In the wake of Crummey, there were several issues around which this question of whether a Crummey power is truly “unrestricted” were litigated. A lot of the focus of the Service has been on (1) whether the donee knew about the power, (2) whether there were any legal impediments in the trust or under applicable law that would prevent or “punish” a donee for exercising their power, and (3) whether donees who are not actually current or remainder beneficiaries after the lapse of a withdrawal right can truly be considered to have unrestricted powers since a failure to exercise such a power would be against their self-interest (thus implying the existence of circumstances by which the donor may be separately restricting the exercise of the power alone, or in concert with non-beneficiary donees).

As a result, many Crummey powers are drafted to meet this unrestricted requirement. Emphasis is placed on the provision of notice – often written notice so as to prove satisfaction of this requirement on audit – along with terms of the trust that support the exercise of a withdrawal right. But these withdrawal rights cannot last forever. At some point, the contributed funds are needed for the trust’s broader purposes and its other beneficiaries. For this reason, as noted above, Crummey powers have a finite duration. If the duration is too short, this is another factor in the eyes of the Service that lends itself to restriction – after all, how likely is a powerholder to get their act together and exercise a power if they only have a couple of days to do so?

This leads to a limited duration of the withdrawal right – with 15 or 20 days often serving as the minimum suggested amount. At the top of the bell curve we often find 30 days. At the other end, there is GST-tax significance to the maximum duration, as a spousal power in excess of 60 days can create an estate tax inclusion period (ETIP) that prevents automatic or affirmative allocation of GST exemption (possibly even after the power lapses if the lapse exceeds the $5,000/5% limitations).

There is a broader question, however, that arises. When does this withdrawal period start? And, might the answer to this question invoke the other requirement for a present interest – immediate enjoyment of the property?

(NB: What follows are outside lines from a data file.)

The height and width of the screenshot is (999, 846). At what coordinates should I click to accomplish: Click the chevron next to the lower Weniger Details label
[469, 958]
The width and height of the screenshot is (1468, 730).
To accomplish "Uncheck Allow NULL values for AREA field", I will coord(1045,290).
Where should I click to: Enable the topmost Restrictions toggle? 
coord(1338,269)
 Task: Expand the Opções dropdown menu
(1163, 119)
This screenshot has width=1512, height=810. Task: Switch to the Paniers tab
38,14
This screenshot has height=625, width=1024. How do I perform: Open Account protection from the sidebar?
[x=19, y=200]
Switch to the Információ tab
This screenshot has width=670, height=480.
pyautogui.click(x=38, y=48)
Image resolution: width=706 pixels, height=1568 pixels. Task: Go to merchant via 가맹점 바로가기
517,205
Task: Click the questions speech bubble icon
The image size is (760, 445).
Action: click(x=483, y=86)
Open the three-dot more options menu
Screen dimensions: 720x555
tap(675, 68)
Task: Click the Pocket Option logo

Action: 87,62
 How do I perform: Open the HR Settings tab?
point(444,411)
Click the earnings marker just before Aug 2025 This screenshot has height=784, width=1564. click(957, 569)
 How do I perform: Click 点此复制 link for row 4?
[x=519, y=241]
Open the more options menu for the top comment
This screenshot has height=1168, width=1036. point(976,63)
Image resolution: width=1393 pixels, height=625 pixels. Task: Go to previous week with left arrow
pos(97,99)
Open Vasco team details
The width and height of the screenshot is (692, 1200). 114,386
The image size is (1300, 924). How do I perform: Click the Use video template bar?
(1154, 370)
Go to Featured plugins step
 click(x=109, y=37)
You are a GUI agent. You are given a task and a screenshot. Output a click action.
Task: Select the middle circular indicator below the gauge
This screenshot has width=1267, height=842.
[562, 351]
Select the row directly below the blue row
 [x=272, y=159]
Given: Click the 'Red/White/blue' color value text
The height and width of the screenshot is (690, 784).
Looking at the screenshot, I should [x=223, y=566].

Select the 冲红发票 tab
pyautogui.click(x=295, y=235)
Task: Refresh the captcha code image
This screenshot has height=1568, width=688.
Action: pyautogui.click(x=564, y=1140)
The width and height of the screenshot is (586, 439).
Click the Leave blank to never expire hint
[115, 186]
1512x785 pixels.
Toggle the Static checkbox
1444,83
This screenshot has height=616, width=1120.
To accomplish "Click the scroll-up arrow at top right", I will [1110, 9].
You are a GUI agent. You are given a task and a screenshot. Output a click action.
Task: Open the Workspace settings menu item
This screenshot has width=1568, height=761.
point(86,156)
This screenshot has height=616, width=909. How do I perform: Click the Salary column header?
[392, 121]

Option One: Withdrawal Period Starts at Notice

Due to the Service’s seemingly-intense focus on notice after the post-1976 iteration of gift tax laws upon which we operate and plan today, as a remnant of Rev. Rul. 81-7 (which we will not cover here), many trusts are drafted to minimize the risk that the present interest requirement can be invalidated by a lack of notice. For this reason, many trusts impose a written notice requirement on the trustee of a trust when a Crummey power is created. It is important to note that none of the IRS guidance expressly requires written notice – it simply requires knowledge of the power as a necessary prerequisite to an unrestricted present interest (i.e., a lack of impediment to the exercise of the power). The written notification process is instead an attempt to prove knowledge of the power.

However, might the intense (albeit subconscious) focus on an unrestricted power be creating a power that is not truly immediate?